COPS was founded nationally in 1984, with large chapters in states such as Texas and California where there are substantial numbers of line-of-duty deaths. Reishus-O'Brien first heard about COPS when the Anchorage police chaplain called her in 1992. She began holding monthly meetings in Juneau and found the going tough.
``When you start meetings and people don't understand what the group is about, it's really difficult. I think I had so much success in Southeast because Karl had worked for the Sitka Police Department before he worked in Juneau, and this made it easier to spread information,'' she added.
In 1995, she began sending ``blue ribbon'' information packets to police stations all over Alaska, making uncounted phone calls and attending national COPS events in Washington, D.C. For the past three Memorial Days, she has been one of the featured speakers at the police memorial service held at Evergreen Cemetery.
Now that she is married to Sean O'Brien, an employee of the state Department of Labor, she functions more ``in a contact capacity,'' she said, which can be both frustrating and rewarding. ``You link up with other families suffering the same sort of things you are. It's a real learning experience because families may not know all the benefits they are entitled to.''
Sean O'Brien has gone to D.C. with her, she said. ``He is familiar with my cause and has been very supportive,'' she said.
First Lady Susan Knowles called Reishus-O'Brien and other volunteer reward recipients ``champions of Alaska.''
``They're motivated by the joy of helping others and helping their communities.
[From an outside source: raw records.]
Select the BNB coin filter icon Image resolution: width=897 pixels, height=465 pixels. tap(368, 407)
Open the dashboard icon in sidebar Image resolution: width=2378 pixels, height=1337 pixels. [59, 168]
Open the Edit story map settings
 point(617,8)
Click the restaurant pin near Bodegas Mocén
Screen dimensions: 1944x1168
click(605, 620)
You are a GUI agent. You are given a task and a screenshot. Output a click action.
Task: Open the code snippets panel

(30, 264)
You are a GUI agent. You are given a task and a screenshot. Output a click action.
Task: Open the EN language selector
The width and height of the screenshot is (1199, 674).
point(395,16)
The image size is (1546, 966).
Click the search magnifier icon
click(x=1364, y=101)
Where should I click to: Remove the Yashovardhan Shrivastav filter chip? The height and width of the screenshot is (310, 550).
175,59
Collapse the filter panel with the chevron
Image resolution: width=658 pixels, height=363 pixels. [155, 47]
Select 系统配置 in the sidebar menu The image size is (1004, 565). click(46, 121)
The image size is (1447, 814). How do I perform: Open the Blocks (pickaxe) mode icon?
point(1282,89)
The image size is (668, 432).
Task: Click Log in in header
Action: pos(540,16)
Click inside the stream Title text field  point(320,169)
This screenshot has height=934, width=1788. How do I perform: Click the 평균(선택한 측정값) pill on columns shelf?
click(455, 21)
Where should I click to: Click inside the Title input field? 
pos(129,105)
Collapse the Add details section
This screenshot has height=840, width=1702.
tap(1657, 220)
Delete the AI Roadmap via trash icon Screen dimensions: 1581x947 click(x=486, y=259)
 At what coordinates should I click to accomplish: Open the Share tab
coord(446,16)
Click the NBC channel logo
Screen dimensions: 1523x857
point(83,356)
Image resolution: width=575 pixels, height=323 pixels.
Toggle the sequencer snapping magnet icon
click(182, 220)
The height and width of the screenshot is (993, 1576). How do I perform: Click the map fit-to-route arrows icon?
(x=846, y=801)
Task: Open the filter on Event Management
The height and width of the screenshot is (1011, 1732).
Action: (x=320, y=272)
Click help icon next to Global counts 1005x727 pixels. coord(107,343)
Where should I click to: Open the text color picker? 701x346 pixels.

This award is Alaska's way of saying thank you for all your hard work,'' Knowles said.
The other 28 winners are Susan Anderson, Hope; Barbara Burch, Kodiak; Deb Burton, Dillingham; Juanita Cox, Homer; Nancy Elliot, Bethel; Richard Farris, Fairbanks; Roberta Harris, Palmer; Lola Harvey, Kodiak; Barbara Henrichs, Anchorage; Connie Johnson, Anchorage; Jim Klepak, Fairbanks; Kaela Rae Larson, Wasilla; Larry Meader, Anchorage; Sharon Merle, Sterling; Saint Belle Mickelson, Cordova; Michelle Hahn O'Leary, Cordova; Kira Olsen, Homer; Elisa Serini Patkotak, Barrow; Jonathan F. Pingayak, Chevak; Jane Stein, Soldotna; Frank Taylor, Fairbanks; Coleen Turner, Fairbanks; Linda Tyone, Copper Center; Dida Uotila, Fairbanks; Louisa Whitmarsh, Pelican; and Howard Wynia, North Pole.
The First Lady Volunteer Awards began in the 1960s with Bella Hammond. Nominations are independently reviewed and scored by five judges from different areas of the state. Their choices are tabulated to produce the top 29 volunteers.
Winners receive a plaque and a specially-made pin.